There is a painting hanging in our bedroom that I created several years ago, in our old home, in my old studio.
And still, it speaks to me.
Of breaking free. Breaking out. Breaking up the constraints I arbitrarily place on myself about what makes good art, good poetry, good writing.
Things like, ‘The Rule of Thirds”. Never use black. Always use a good reference to paint from. The rule of ‘don’t end a sentence with a preposition’. Don’t begin a sentence with ‘because’, ‘and’, ‘but’.
They are just rules.
And rules are made to be broken. Right?
Yesterday, as I walked along the river with Beaumont the Sheepadoodle and felt the warm ‘it’s almost spring’ sunshine on my face and watched chunks of ice float down the river and listened to birds twittering in the trees as Beau chased after the ball and I navigated the almost clear of ice pathway, my mind was full of thoughts of the painting I was working on and its message that was not yet clear.
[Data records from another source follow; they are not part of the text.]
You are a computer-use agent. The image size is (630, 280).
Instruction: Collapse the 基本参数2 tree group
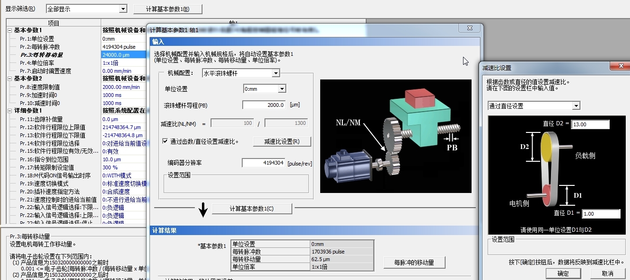(9, 79)
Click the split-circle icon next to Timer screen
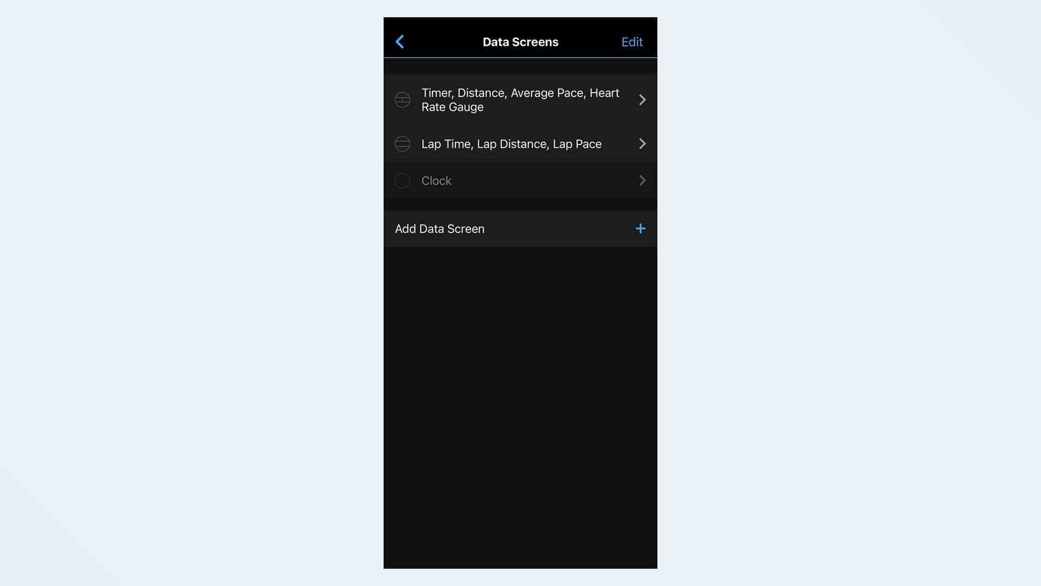Image resolution: width=1041 pixels, height=586 pixels. (402, 99)
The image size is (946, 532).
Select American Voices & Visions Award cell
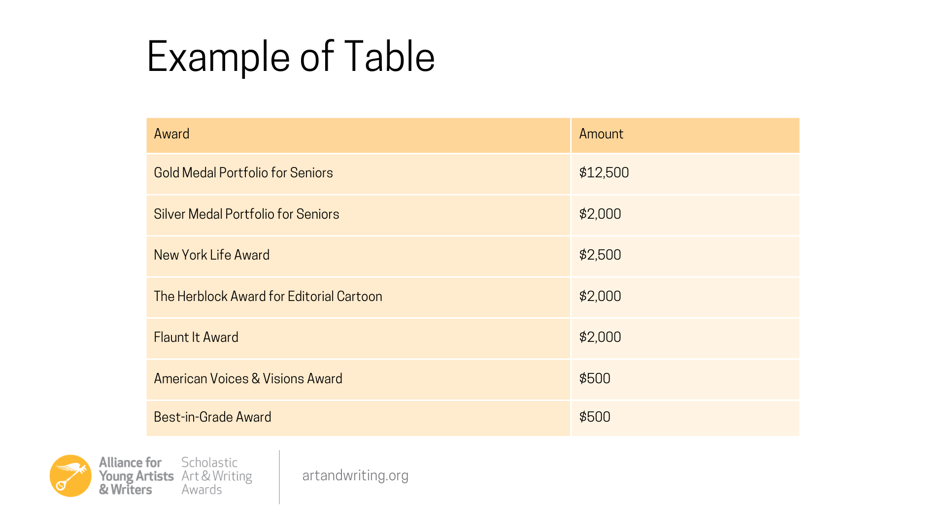(x=248, y=379)
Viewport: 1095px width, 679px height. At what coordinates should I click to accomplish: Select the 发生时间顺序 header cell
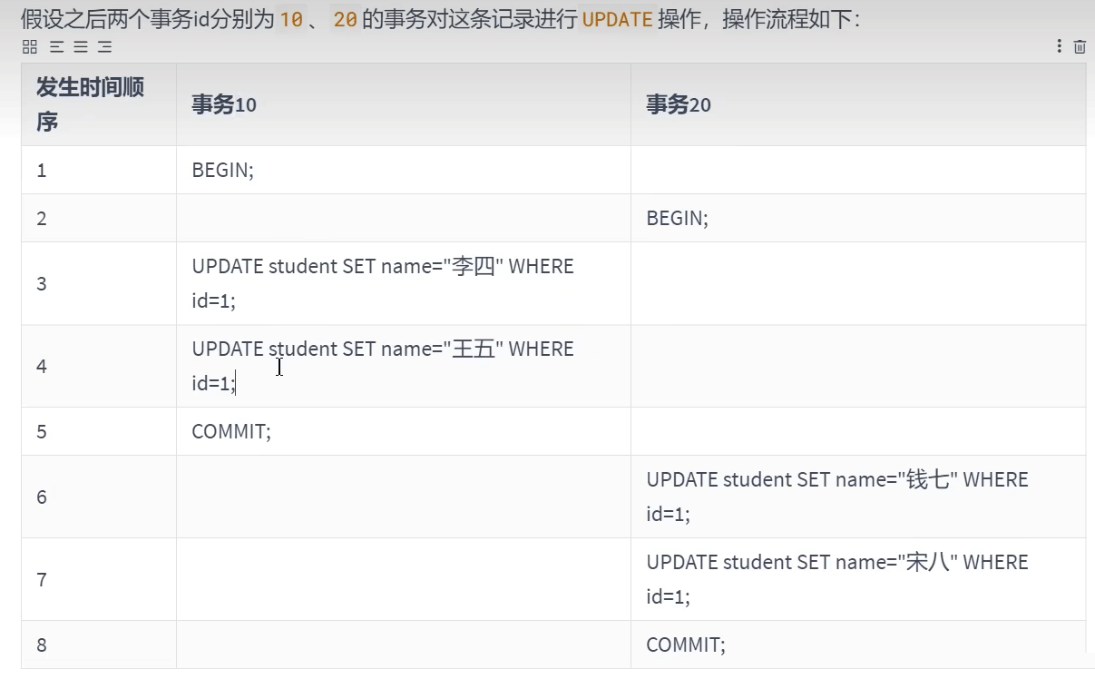pyautogui.click(x=90, y=104)
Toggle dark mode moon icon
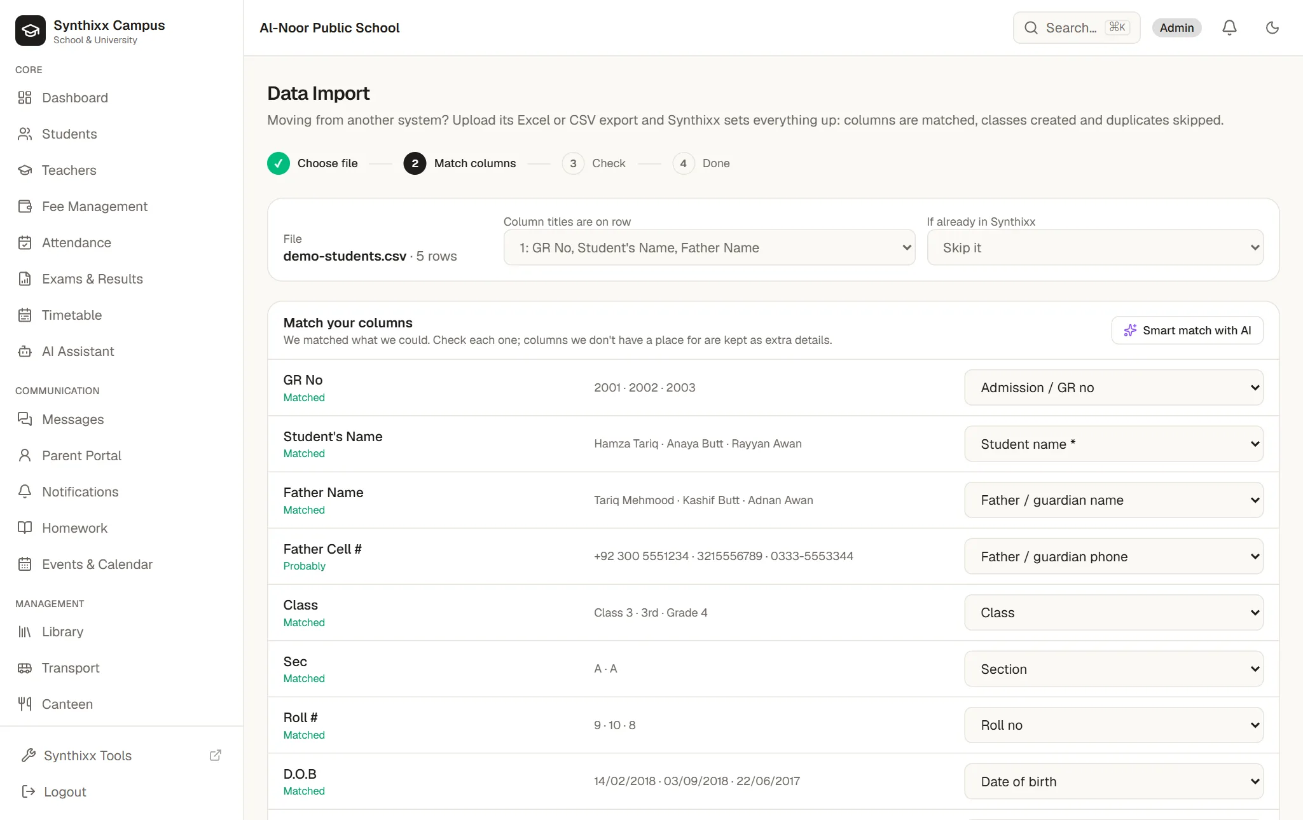Image resolution: width=1303 pixels, height=820 pixels. (x=1272, y=28)
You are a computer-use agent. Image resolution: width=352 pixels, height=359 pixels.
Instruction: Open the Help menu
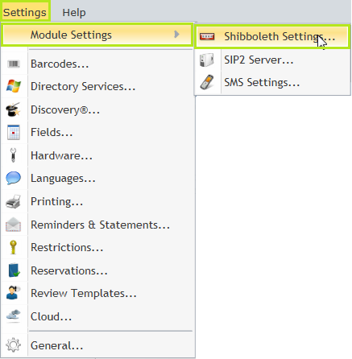(x=74, y=12)
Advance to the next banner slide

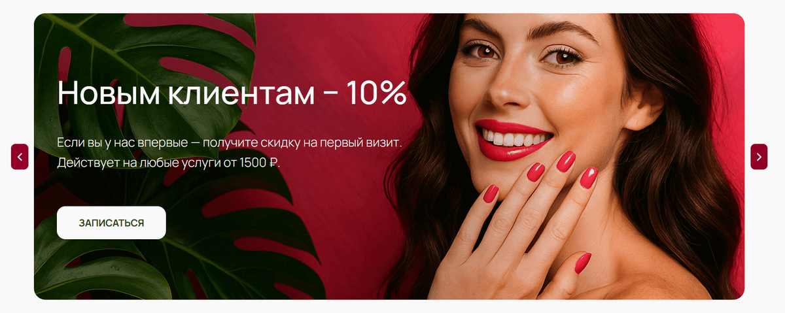[x=759, y=157]
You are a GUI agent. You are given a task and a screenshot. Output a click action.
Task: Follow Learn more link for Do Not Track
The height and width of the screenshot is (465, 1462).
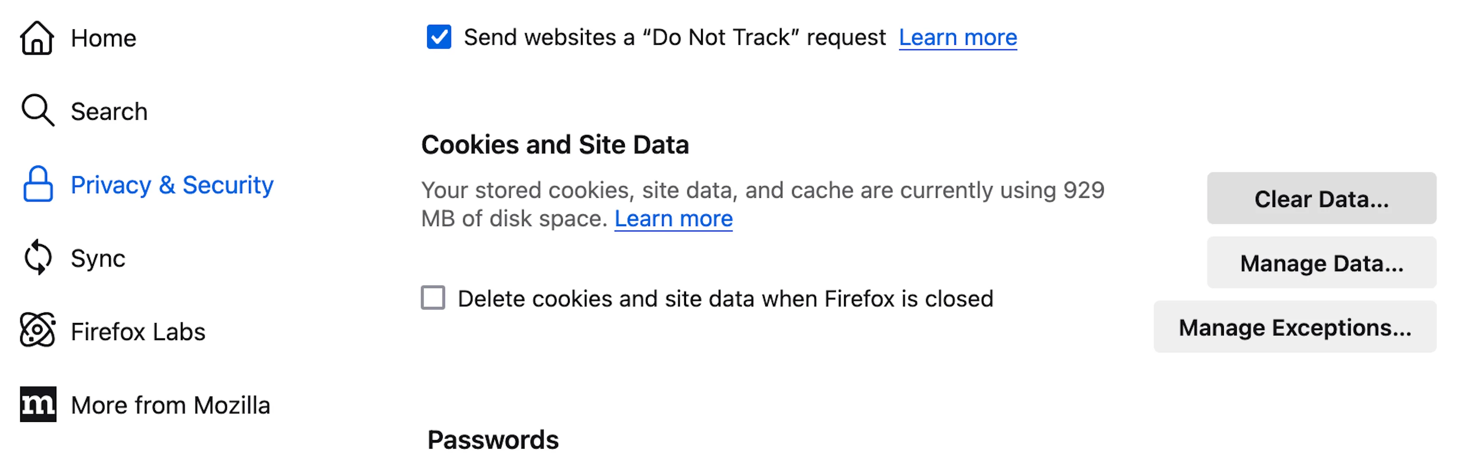(x=957, y=37)
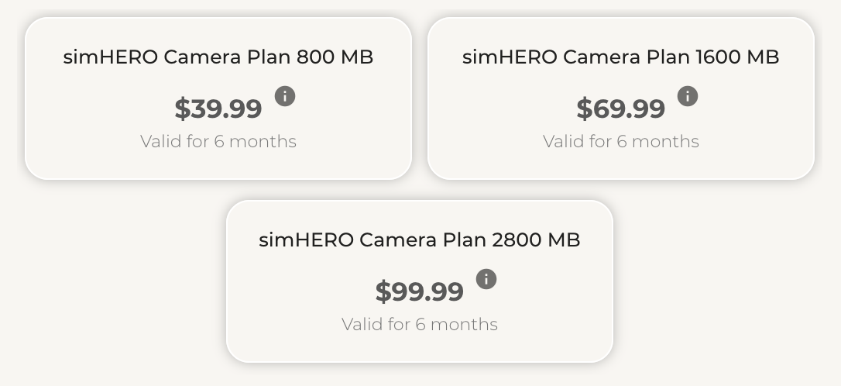The height and width of the screenshot is (386, 841).
Task: Click "Valid for 6 months" under $39.99
Action: pos(218,142)
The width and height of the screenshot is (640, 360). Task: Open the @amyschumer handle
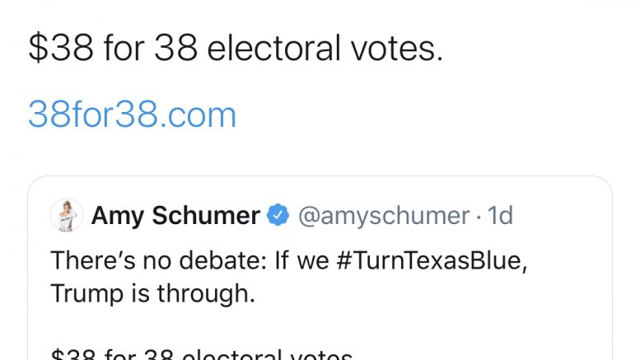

And suddenly, like the sun breaking through a cloud, a thought skipped into view and landed with a resounding plop on my heart. “The day she discovered her wings is the day her dreams took flight.”
Yes! That’s what the painting’s about, my happy heart sang as it did a dance of gratitude for the muse’s tending of my creative expression.
When I returned to my studio and put the final touches on the painting, I wrote the quote along the lefthand side.
And the muse kept dancing.
After dinner, I finished tidying up my studio, came back upstairs, chatted with my beloved for awhile and took my journal and self to bed.
And the muse kept dancing.
The painting may have been ‘done’ but its creative expression wasn’t.
There’s no rule about writing a poem to go with a painting? Right?
Oh well. If there is, I’ve broken it more times than I can count! I like that breaking of rules.
She Was Born To Fly by Louise Gallagher She wandered through her days like a leaf tossed by the wind aimless, directionless, weightless her heart aching and her feet leaden tethered to some invisible thread of memory caught in the veil of yesterdays lying in the darkness of believing she did not know how to fly. It’s not true. You are born to fly, a voice deep within whispered in those moments when her attention grew weary of the world beyond the pale of all she could not see in the here and now leaving her exposed to the exquisite mystery of her life. She didn’t believe it the idea of flight seemed too impossible the mystery too deep. She had feet, not wings she whispered back, closing the door on chance as she turned back into certainty. But then, one day when she least expected it she felt the urging to stretch beyond the realm of her imagination and on that day she discovered her wings hiding beneath the layers of life hammering at her to stay tethered to threads of memory keeping her tied to life’s heavy toll. It was that day she discovered she was born to fly and her dreams were too.